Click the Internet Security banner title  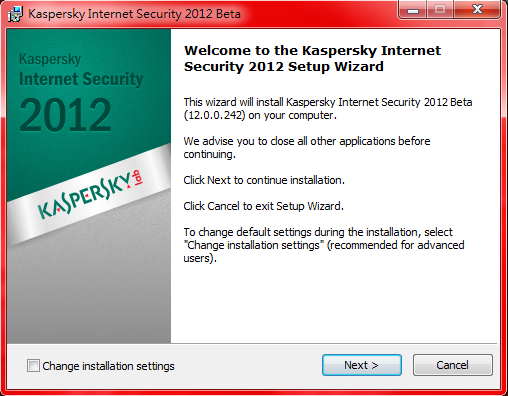[81, 79]
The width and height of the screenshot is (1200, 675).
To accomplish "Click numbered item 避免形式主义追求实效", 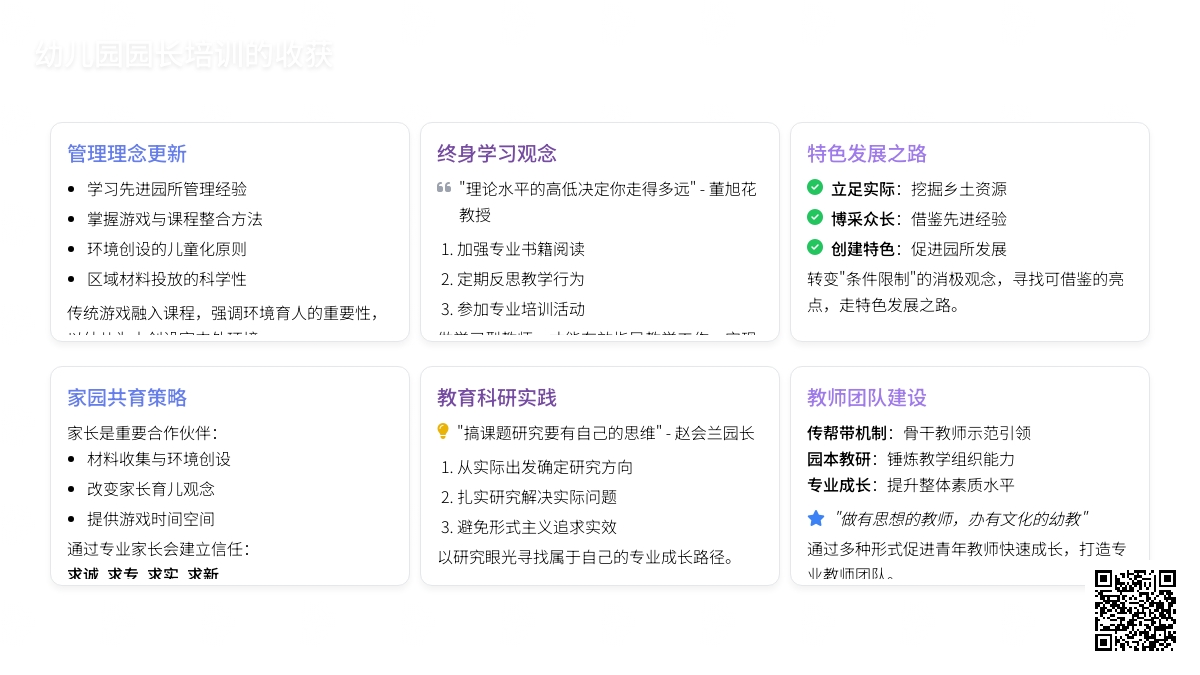I will pyautogui.click(x=537, y=527).
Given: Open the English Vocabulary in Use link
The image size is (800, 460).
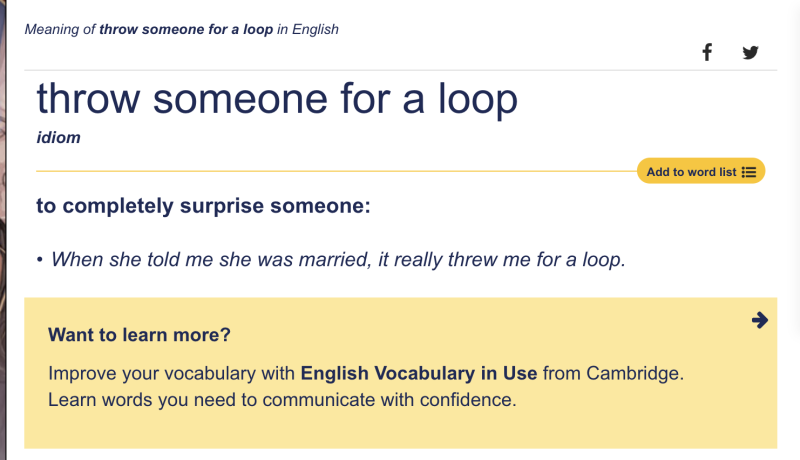Looking at the screenshot, I should click(419, 374).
....
**Exercise goal:** Reproduce exactly, with every picture left out, the lines from the one that contains "Given: Open the" to the final line of the records above.

**Answer to this exercise:**
Given: Open the English Vocabulary in Use link
The image size is (800, 460).
Looking at the screenshot, I should click(419, 374).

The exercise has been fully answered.